Llegaron a la zona rural del municipio Simón Bolívar de Anzoátegui, parroquia Naricual, sector Valle del Neverí, donde habitan 22 familias waraos, con un total de 94 indígenas, de los cuales 42 son adultos y 52 son niños. Esta comunidad no es nueva: algunos waraos tienen más de 10 años asentándose en esta zona, a las orillas del río Neverí, en casas construidas por la gobernación. Sin embargo, la asistencia estatal a esta población indígena en situación de vulnerabilidad ha sido muy escasa. Los alimentos que reciben de los Comités Locales de Abastecimiento y Producción (CLAP) y de la Fundación Programa de Alimentos Estratégicos (Fundaproal) son insuficientes: por ejemplo, llegan 6 pollos que deben ser repartidos entre las 22 familias. Por ello, se ven obligados a comer demasiadas harinas; pescados muy pequeños (que tienen más espinas y escamas que carne); y pasta con carapachos de pollo.
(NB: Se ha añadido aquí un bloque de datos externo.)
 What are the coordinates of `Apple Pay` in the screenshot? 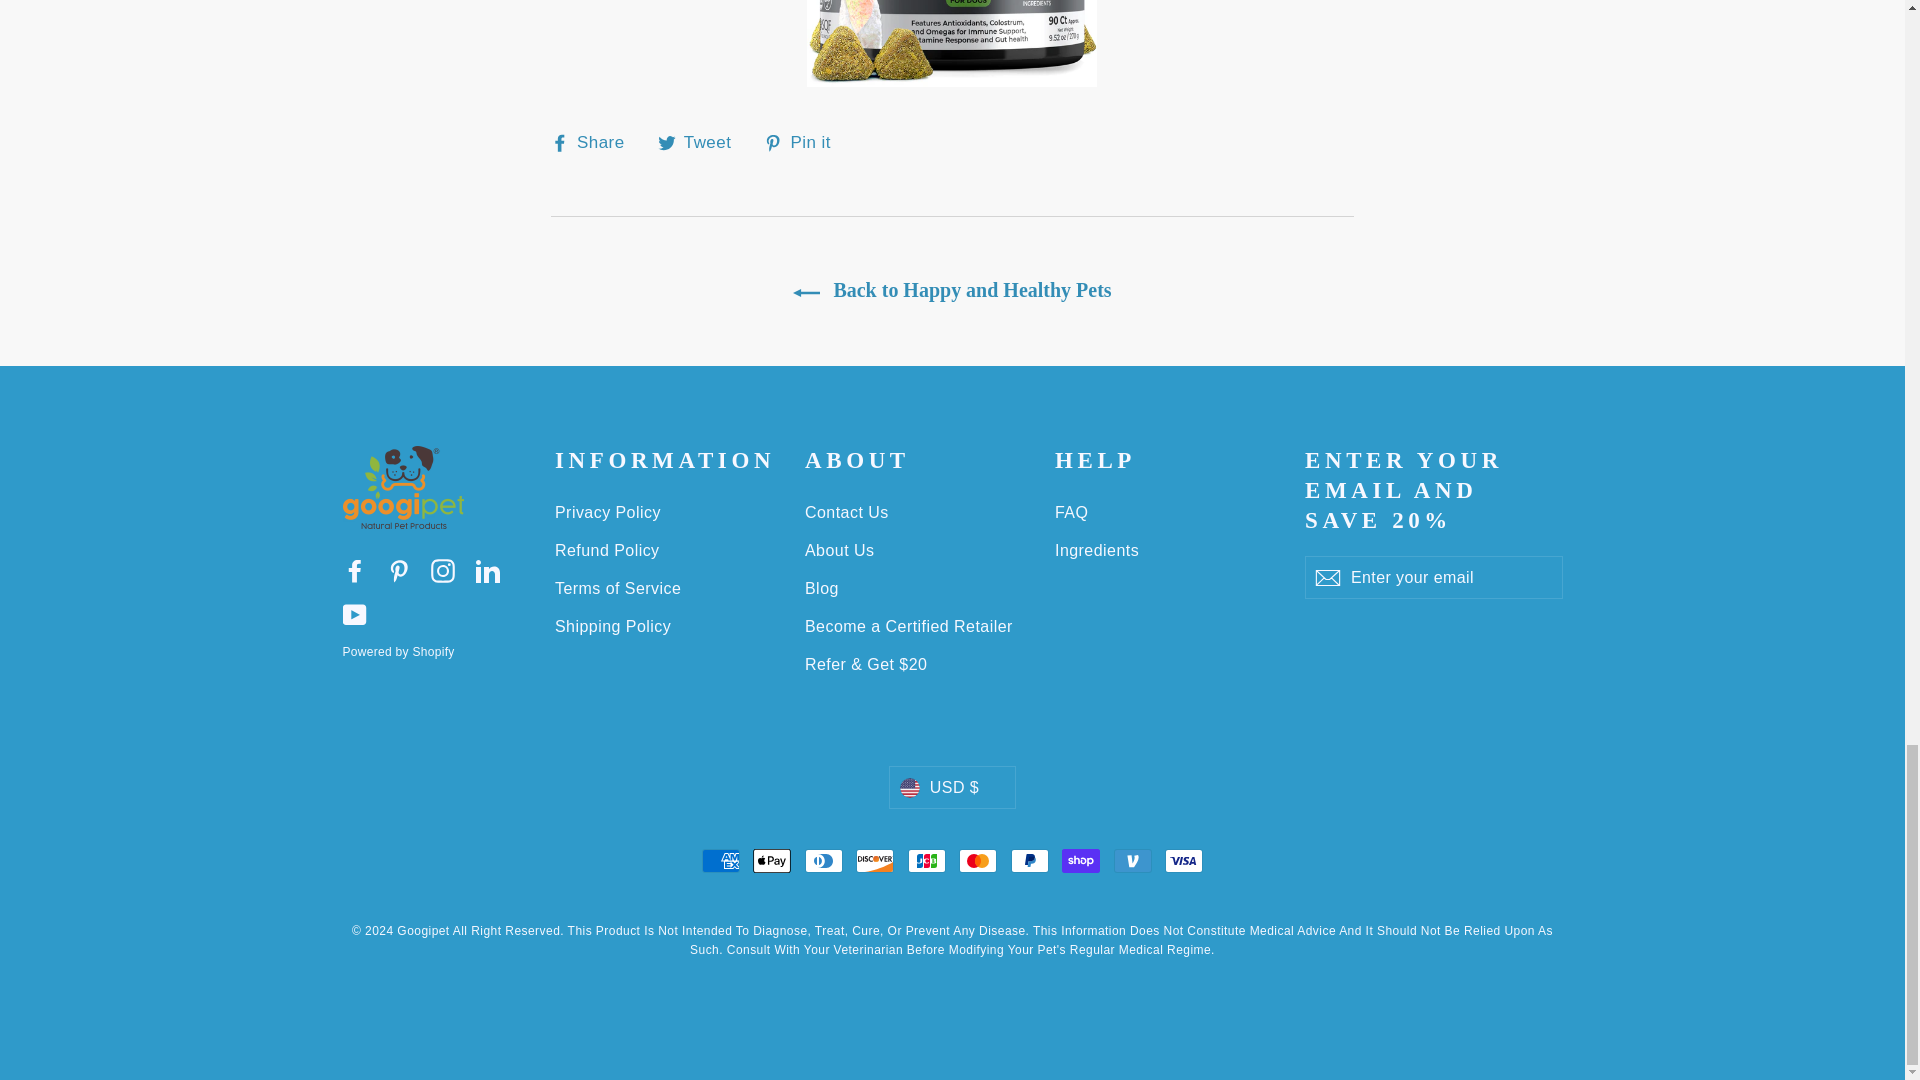 It's located at (772, 860).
Francelys, una de las hijas de Magnolia, se enfermó. Estaba delgada, muy delgada. Cada vez que iba, la notaba más flaca. Para mí, era evidente que estaba gravemente desnutrida. Yo los escuchaba con respeto, pero los padres, creyentes de lo mágico-religioso, me decían que era que a su niña le habían echado un daño.
Toqué algunas puertas. Me reuní con una representante del Instituto Autónomo de la Secretaría de los Pueblos Indígenas del estado Anzoátegui —ella había visto la labor que yo venía haciendo para visibilizar comunidades vulnerables y quería conversar conmigo— y le expliqué lo que ocurría con esta comunidad a la que visitaba.
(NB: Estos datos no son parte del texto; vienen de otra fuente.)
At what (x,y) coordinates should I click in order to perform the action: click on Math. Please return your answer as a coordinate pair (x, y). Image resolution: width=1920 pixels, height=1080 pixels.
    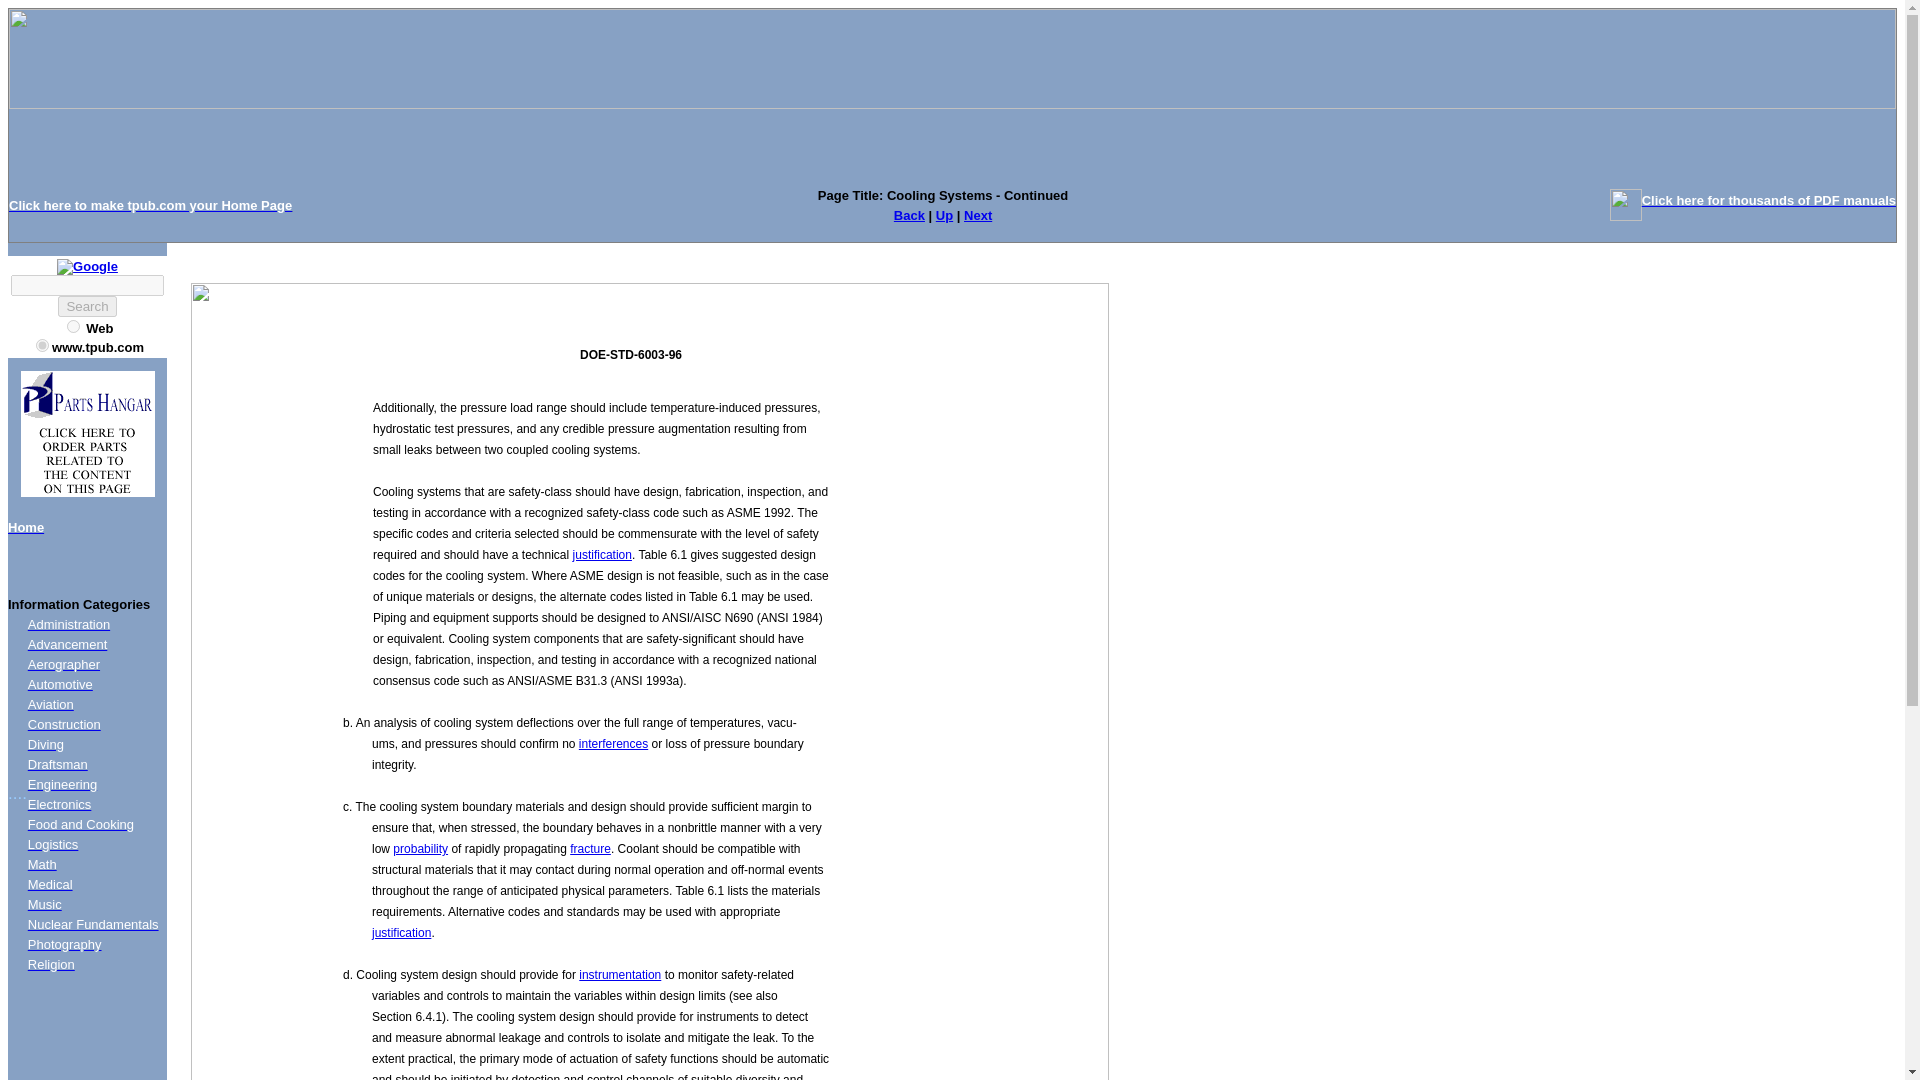
    Looking at the image, I should click on (42, 864).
Y, desde luego, le hablé de Francelys.
Pero no pasó nada. O, mejor dicho, pasó lo peor.
Magnolia, como otras mujeres del sector, salía con sus hijos a mendigar en los semáforos, mientras su esposo trabajaba esporádicamente haciendo cualquier cosa para recibir por pago unos cuantos víveres.
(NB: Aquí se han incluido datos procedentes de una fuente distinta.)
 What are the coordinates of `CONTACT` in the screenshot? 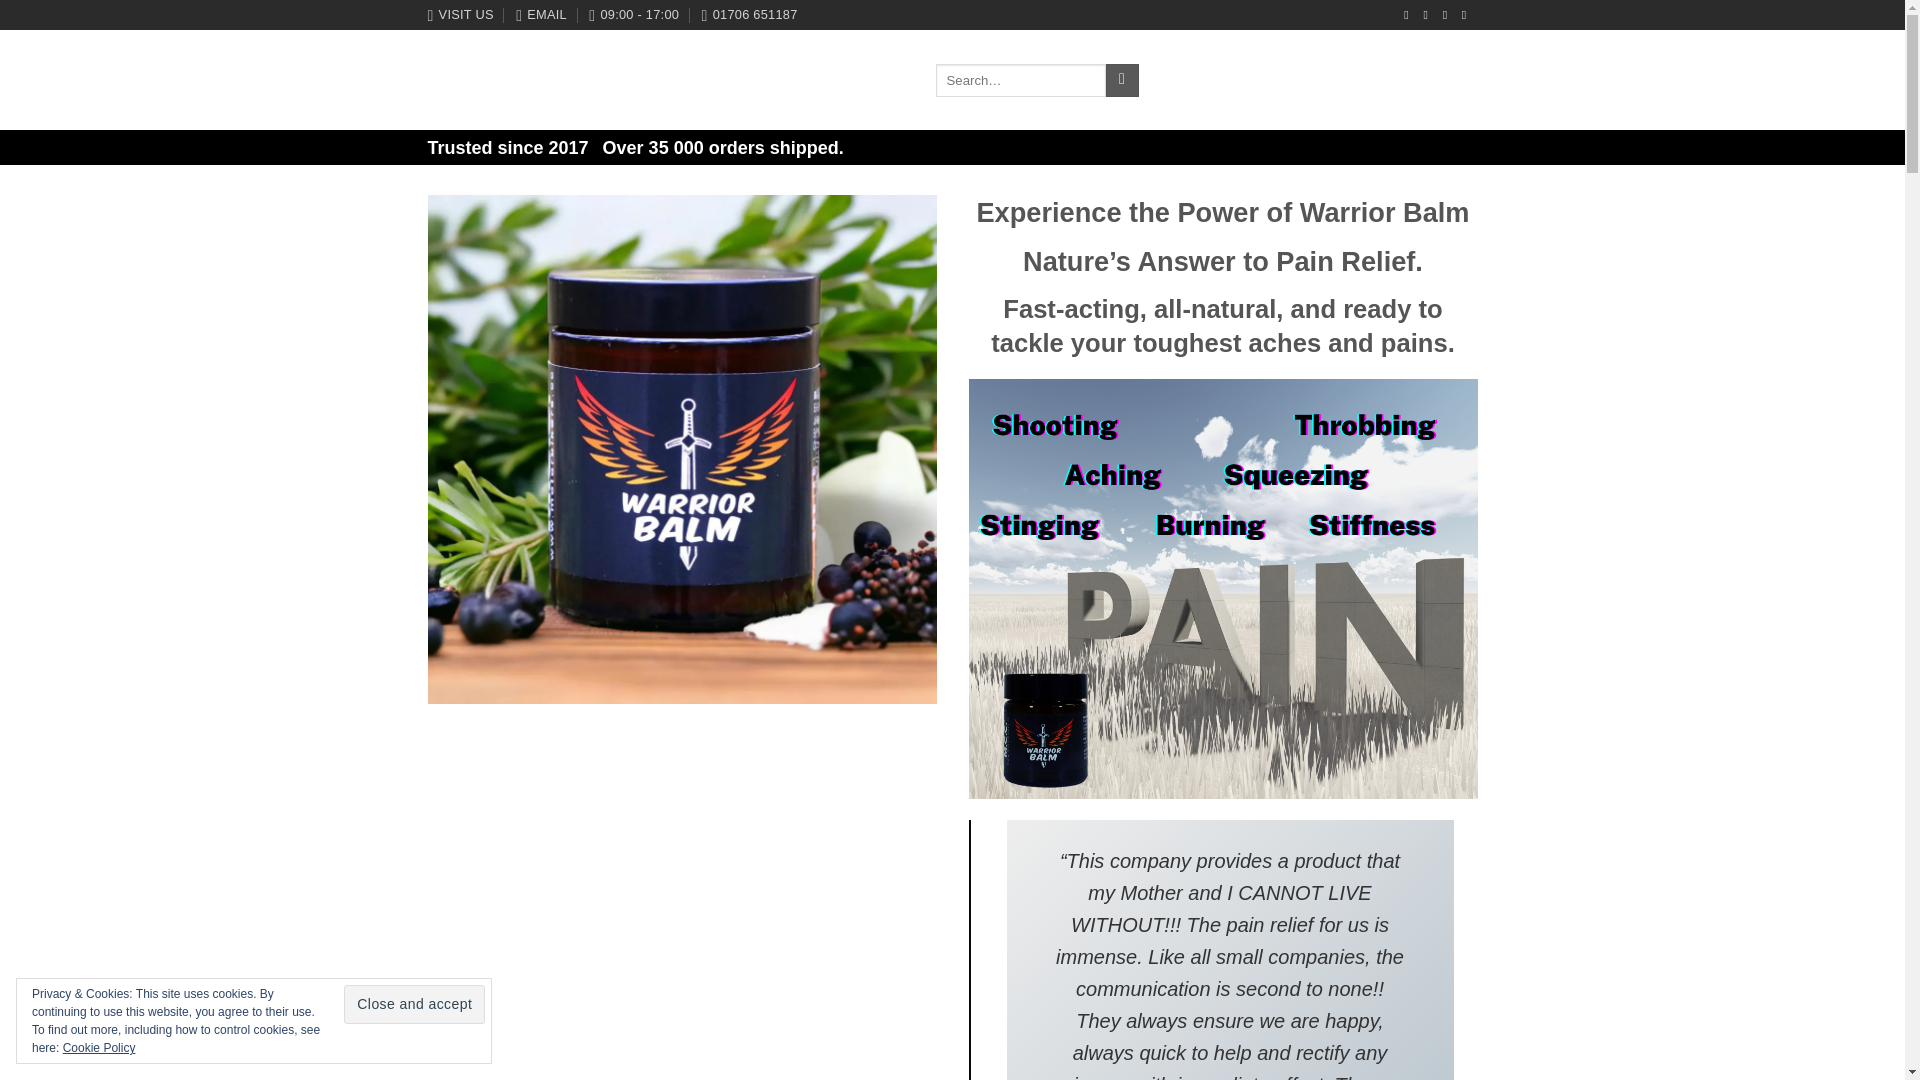 It's located at (873, 80).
Al terminar de pedir, los waraos suelen reunirse en los alrededores de la plaza San Felipe, en Barcelona, para tomar un autobús de regreso a la zona rural. El 29 de enero de 2022, yo pasaba por ahí y me acerqué a saludarlos. Vi a Magnolia y a su esposo. Estaban llorando. Me dijeron que la niña estaba mal, muy mal. Y sí, la vi bastante demacrada, deshidratada, con la piel tostada por el sol.
Comencé a hacer llamadas para llevarla al médico, pero el papá me decía que no valía la pena porque ya estaba agonizando.
Y era verdad: apenas minutos después, la niña falleció en los brazos de la madre.
Se la llevaron a un ambulatorio y le hicieron una autopsia.
Me contaron después que en el informe que les dieron decía que la causa de fallecimiento había sido una desnutrición severa.
Nadie me contó esta historia. Yo estuve ahí. Vi morir a esa niña, fui a su funeral. Por eso, porque conozco el sufrimiento de esta gente, sigo haciendo lo que puedo por ayudarlos.
Una ONG me contactó para iniciar, en febrero de 2022, un programa de apoyo nutricional. Les entregan suplementos alimenticios y les hacen seguimiento. Ojalá que sea suficiente para que no vuelva a ocurrir un desenlace como el que le tocó a Francelys.
Es, para mí, un pequeño atisbo de esperanza.